L’Andalousie est un terrain politique très particulier. C’est le dernier fief du PSOE, qui gouverne depuis 30 ans appuyé sur un très fort réseau clientéliste. IU y fait également un score plus élevé que dans le reste du pays mais leur pacte de gouvernement avec les socialistes pourrait leur causer du tort dans les urnes. En Andalousie, Podemos va mobiliser le même discours et la même attitude qu’au national: on ne comprend pas Podemos sans comprendre une certaine volonté, une certaine éthique de la victoire. Nous avons dit depuis le début: nous pouvons gagner, il faut terminer avec cette mélancolie tragique dont nous avons hérité. Nous avons beaucoup plus de force que ce que nous pensons: il s’agit de la mettre en action. C’est ce qu’on va montrer aussi en Andalousie, j’en suis convaincu.
Mais IU et vous êtes sur la même liste à Madrid. Quelle place revêt la capitale dans les élections locales à venir ? Ne craignez-vous pas d’être touché par les problèmes internes d’IU localement ?
Les problèmes internes d’IU ne nous concernent pas, c’est une autre organisation et nous n’en avons rien à dire. Nous essayons de proposer nos propres termes pour l’action politique et c’est ce que nous sommes en train de faire à Madrid aussi: appliquer les résolutions issues de notre Assemblée Constituante. Nous avions décidé qu’aux municipales nous allions construire des candidatures d’unité populaire, incluant des profils très divers, sur la base de notre méthode et de nos critères globaux : des primaires ouvertes pour les listes électorales; un financement de campagne transparent, sans emprunts bancaires; un programme participatif; la limitation des salaires des élus; la révocabilité des sièges… Tous ceux qui acceptent ces termes, qui veulent participer de ce projet tel comme il est posé, sont les bienvenus: on ne demande sa carte à personne, mais il n’y a pas d’autres partis là-dedans, ce n’est pas une coalition ou un front, c’est un projet de construction populaire dans des termes complètement nouveaux. Dans les élections pour la communauté madrilène, c’est Podemos qui se présente. Nous pouvons récupérer la région après 25 ans de gouvernance néolibérale.
Tu as parlé de révocabilité des élus, c’est un thème important pour le Mouvement pour la 6ème République en France. Peux-tu nous en dire plus ?

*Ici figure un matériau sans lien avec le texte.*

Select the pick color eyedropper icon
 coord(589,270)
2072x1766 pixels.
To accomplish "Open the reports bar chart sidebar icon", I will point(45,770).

Commençons déjà en interne. À Podemos, il suffit de 20% des inscrits de chaque assemblée citoyenne pour révoquer n’importe quelle personne de son poste en interne. Mais la révocabilité, pour nous, ce n’est pas un élément isolé. Nous ne croyons pas à cette idée libérale selon laquelle ce sont des mécanismes légaux qui vont favoriser, par eux-mêmes, le contrôle démocratique du pouvoir. Ces mesures se comprennent seulement dans un cadre plus large, d’élargissement de la participation, de l’exercice des droits politiques, qui pointe vers la construction d’une « institutionnalité » populaire et démocratique d’un genre nouveau. C’est ça la mission que nous nous posons, celle qui est peut-être la plus difficile à expliquer et à comprendre: un projet de construction démocratique conçue pas simplement comme un système de gouvernement ou un régime électoral, mais aussi comme la condition même de la citoyenneté, de ce sujet collectif qui décide politiquement et souverainement de son propre sort.